Nick Clegg's tough task to retain the Sheffield Hallam seat hinges on student vote

In partnership with Sheffield Hallam University

Lucy Hodges
Thursday 23 April 2015 00:07 BST
Whether or not Clegg loses the seat Hallam will be one of the biggest battles under the spotlight on election night
Whether or not Clegg loses the seat Hallam will be one of the biggest battles under the spotlight on election night (Getty Images)

Students may constitute only 3 per cent of the vote but they could tip the balance of power at the forthcoming general election, according to analysis from an independent higher education think tank.

Students could affect the result in about 10 seats, says the Higher Education Policy Institute (Hepi).

“For students to make a difference, they must register to vote, turn out to vote and live in marginal constituencies,” says Hepi’s director Nick Hillman.

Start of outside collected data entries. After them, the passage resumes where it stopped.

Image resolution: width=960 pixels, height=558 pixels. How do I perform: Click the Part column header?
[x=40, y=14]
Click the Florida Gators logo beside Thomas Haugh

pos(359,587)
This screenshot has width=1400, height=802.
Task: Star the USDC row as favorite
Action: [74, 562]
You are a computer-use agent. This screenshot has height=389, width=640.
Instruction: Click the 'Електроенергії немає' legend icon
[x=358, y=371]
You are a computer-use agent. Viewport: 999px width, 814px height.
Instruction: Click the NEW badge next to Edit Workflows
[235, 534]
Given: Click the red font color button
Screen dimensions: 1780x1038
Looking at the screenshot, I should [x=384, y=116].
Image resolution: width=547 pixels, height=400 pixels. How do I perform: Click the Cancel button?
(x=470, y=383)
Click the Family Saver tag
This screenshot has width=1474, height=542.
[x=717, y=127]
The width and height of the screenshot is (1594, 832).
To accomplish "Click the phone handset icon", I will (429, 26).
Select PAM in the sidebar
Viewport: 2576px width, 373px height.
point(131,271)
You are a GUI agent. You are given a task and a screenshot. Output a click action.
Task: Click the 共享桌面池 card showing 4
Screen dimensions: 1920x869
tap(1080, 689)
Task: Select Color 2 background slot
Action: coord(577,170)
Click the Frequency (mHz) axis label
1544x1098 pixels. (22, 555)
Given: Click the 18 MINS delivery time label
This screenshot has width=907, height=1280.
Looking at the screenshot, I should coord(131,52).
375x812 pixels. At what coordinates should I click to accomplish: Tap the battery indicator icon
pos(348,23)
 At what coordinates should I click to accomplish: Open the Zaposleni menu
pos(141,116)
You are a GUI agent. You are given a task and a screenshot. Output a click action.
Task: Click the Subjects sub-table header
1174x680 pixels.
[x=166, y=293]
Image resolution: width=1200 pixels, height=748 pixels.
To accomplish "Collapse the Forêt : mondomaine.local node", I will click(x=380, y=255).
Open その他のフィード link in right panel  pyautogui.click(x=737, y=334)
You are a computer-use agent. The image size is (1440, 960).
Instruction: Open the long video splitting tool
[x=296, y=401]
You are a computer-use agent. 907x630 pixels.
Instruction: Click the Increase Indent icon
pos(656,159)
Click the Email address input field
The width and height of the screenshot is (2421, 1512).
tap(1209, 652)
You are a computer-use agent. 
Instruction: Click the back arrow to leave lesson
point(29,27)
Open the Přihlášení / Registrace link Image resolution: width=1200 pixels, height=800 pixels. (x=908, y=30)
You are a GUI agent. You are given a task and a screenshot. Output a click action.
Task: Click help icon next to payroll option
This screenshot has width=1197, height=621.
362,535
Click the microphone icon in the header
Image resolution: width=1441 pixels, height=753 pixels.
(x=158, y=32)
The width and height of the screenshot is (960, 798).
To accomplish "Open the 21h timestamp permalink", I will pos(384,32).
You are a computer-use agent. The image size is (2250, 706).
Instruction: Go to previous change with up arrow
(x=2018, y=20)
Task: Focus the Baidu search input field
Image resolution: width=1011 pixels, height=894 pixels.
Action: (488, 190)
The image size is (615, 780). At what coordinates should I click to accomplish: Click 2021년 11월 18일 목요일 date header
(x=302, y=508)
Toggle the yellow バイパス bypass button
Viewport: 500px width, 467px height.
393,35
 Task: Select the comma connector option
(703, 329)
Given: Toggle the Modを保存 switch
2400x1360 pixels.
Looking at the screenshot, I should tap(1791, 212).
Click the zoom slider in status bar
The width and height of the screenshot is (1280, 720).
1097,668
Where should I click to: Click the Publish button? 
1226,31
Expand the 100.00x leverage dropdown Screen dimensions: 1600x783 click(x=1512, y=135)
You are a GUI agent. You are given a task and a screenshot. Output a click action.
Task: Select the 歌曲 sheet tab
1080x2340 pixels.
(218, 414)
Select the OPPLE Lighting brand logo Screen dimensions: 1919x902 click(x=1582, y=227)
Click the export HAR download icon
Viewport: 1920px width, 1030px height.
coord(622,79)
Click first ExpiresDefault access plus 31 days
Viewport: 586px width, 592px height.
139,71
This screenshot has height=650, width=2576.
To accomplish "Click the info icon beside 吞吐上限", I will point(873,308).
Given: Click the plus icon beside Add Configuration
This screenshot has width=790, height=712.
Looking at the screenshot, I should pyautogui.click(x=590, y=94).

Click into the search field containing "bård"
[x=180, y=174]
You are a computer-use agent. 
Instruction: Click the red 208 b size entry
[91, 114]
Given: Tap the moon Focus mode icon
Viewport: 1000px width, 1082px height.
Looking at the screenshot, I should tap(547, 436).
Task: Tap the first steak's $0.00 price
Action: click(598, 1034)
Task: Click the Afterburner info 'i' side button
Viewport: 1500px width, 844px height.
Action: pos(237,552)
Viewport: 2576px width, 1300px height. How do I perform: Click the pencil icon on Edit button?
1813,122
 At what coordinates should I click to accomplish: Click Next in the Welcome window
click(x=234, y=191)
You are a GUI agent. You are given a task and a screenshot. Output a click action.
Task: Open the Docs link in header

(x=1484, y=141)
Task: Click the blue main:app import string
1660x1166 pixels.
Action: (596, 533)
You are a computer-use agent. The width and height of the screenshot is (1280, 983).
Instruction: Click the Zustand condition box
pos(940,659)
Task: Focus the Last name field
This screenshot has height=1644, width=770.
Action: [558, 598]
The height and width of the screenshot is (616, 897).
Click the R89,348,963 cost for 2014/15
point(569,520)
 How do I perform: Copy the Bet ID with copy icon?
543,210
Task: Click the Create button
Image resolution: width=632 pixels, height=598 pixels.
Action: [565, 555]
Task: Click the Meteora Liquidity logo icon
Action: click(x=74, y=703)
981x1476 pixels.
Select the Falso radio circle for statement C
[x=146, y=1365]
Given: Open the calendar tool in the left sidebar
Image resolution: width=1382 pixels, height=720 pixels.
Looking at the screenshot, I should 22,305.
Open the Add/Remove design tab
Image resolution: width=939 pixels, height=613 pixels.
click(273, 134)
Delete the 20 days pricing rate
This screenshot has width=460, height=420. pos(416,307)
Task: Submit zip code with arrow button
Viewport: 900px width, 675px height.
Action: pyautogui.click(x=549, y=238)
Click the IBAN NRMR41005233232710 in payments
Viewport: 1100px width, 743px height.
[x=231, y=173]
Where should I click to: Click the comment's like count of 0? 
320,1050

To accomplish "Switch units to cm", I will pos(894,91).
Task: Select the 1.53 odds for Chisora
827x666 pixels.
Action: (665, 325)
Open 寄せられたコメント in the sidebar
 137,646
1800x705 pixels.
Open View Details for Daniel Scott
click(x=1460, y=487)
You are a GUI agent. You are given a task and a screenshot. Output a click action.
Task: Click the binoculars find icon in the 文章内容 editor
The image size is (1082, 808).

This raises the question of whether students will want to vote or whether they have become too disillusioned by politics. Do they, for example, feel let down by the Liberal Democrats’ broken promise on tuition fees? The answer is no, if the opinion of Tom Harpham, a third year politics student at Sheffield Hallam University, is representative.

Could Clegg's broken fees promises play a part? (Getty)
Could Clegg's broken fees promises play a part? (Getty) (Getty Images)

“While it’s true that the student vote is moving away from the Lib Dems towards the Greens, I wouldn’t say it is moving towards Labour as a result of students being fed up with the Lib Dems’ volte face on tuition fees,” he says. “It’s simply that Labour is better at galvanizing student support than other parties.”

Students always have been, and will continue to be, engaged with politics, Harpham believes. And social media has accentuated this. “It has given this generation the platform to debate politics, campaign and enact social change on a scale that has never been seen before,” he says.

In Sheffield the student vote is being watched particularly closely because the Lib Dem leader Nick Clegg is fighting for his political life in the constituency of Sheffield Hallam. At the beginning of April an opinion poll from Lord Ashcroft put Clegg on 34 per cent, two points behind Labour.

The seat has one of the highest proportions of university graduates of any constituency in Britain: 44 per cent have a degree. Many employees at Sheffield’s two universities, especially academics, live in the constituency. And the east of the constituency takes in the University of Sheffield’s main student village where many undergraduates live.

No one knows how many students are registered to vote in the seat but the signs are that student turnout will be high. “I believe students are angry about fees and it may be that they will register to vote to show their discontent,” says Dr Andy Price, head of Sheffield Hallam’s politics department.

“There is a real upswing of interest in politics among students.”

Whether Clegg loses the seat or not, Sheffield Hallam will be one of the biggest battles under the spotlight on election night.